Graduate and professional students can take out $138,500 total in student loans, of which $65,000 total can be in undergraduate loans.
You may also qualify for the federal work-study program, which helps you find a job, either on or off-campus, and pays you upfront so you can apply the income to your education costs. The amount you receive through this program varies by school.
How to Get the Most Financial Aid per Semester
Federal financial aid is calculated a little differently by each school, but they all use your FAFSA number to determine your specific financial need. You should always provide accurate and truthful information on your FAFSA. Lying about income or moving money around can cause you to lose your award and be barred from receiving federal financial aid for the rest of your education.
There are several ways to get enough financial aid to cover the cost of your post-secondary education, either from the federal government, your state government, and/or your school.

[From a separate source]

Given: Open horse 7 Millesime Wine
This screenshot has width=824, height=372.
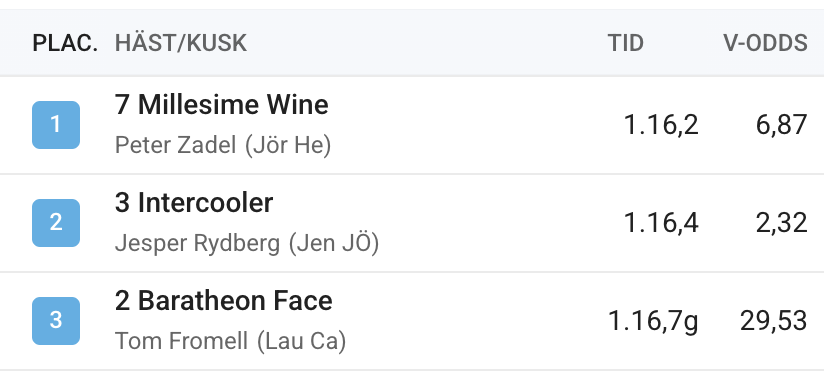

- Find merit-based scholarships to apply for, both through your college and from nonprofits or for-profits.
- Complete your FAFSA information early since some money is first-come, first served.
- Research other sources of income, like private student loans.
Need-based aid and federal student loans are the major sources of monetary support for students all over the United States, but they are not the only options to help you get through school. You could qualify for state-based grants and scholarships, which also use the FAFSA to determine your eligibility. Hobbies, good grades, and many other skills can help you qualify for merit-based scholarships through your college or from businesses outside your institution.
Many students also benefit from taking out private student loans. Once you have figured out how much money a college or university can offer you, you can take out private student loans from a bank, credit card company, or other source to help you pay for your schooling and cost of living.